I don’t follow any particular club in the league (something about the league being established too late for me to latch onto any one in cultish devotion) so from that point of view my impartiality should be preserved. Worth noting though, that coming into this season Sydney FC enjoyed the highest ongoing rating after last year’s performances, so they started 1709 (+209 against the baseline) and it’ll be interesting to see if the other clubs can peg that back.

As far as the design side of things, I do enjoy making the club banners as a visual aid – I don’t use official logos mostly to evade the copyright hammer, fair use considerations in Australia being so cooked – but with Melbourne City choosing to fully adopt the sky blues of their Citeh masters, I did have to think a little bit about how to differentiate that from Sydney FC. Since City are using the old Heart stripes as an away strip, and Sydney FC are going with navy sleeves this year, I’ve alluded to those cues and that might make enough of a distinction between them on the fixtures and tables.

I intend to add more features such as:

  • draw odds (currently it’s just based on winner-takes-all, which of course is daft)
  • an attack/defense measure (which may involve adding the GRAFT special sauce to work out that vector)
  • simulation projections
  • and of course the doovy visualisations that go with that.
  • club profiles

Keeping to the basics to start off with, but it’s a start.

Changing of the Guard

So, that’s the winter sports all wrapped up for the year – at least in theory.
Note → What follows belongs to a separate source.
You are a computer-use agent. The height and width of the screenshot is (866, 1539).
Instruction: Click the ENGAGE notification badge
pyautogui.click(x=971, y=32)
We saw Richmond triumphant in a game that saw them break down Adelaide’s vaunted attack while keeping up their own end. In particular, Dustin Martin had a fine game to sweep the treble of the Norm Smith, although like many I thought Bachar Houli might been a bit stiff missing out on that as he and Alex Rance did much to blunt the Crows’ path to goal. It was quite telling that when Martin turned up to the post conference he bore only the premiership medallion. Too much bling is gauche.

(As for the conspiracy theory that somehow Adelaide were stiffed by… something to do with umpiring or the higher gravity in Victoria or what, maybe if they hadn’t lost by eight goals, there might be grounds to establish an argument.)

Of course after Footy Christmas came Footy Boxing Day, with the Melbourne Storm just basically crushing the North Qld Cowboys, as seemed to be expected. A bit dull to watch but a nice send off for Cronk, Cam Smith and Slater. Also completing the Swan Street double after the Tigers’ incredible triumph sent that part of Melbourne into raptures – and without any overturned, burned out cars! Good work!

As far as GRAFT goes, I’ve decided to keep myself busy over summer by keeping track of the A-League which kicks off this weekend. The GRAFT system that I use for AFL doesn’t work so well for association football so I’ll be running off everyone’s favourite ranking algorithm as devised by Arpad Elo. I’m unlikely to bring too many enhancements beyond the off-the-shelf formula, although I do want to work out a method to track attacking/defensive alignment along the way. As such, the ratings for this season will be a work in progress as I tune things along the way. So it’ll be in alpha phase for this season.

I also have a bit of homework to do over summer as far as the AFL ratings go, mostly where it comes to projections and that. As I tweeted a while ago, the random algorithm I use for the Monte Carlo sims needs to reflect actual scoring distributions more closely so that’s going on the to-do list.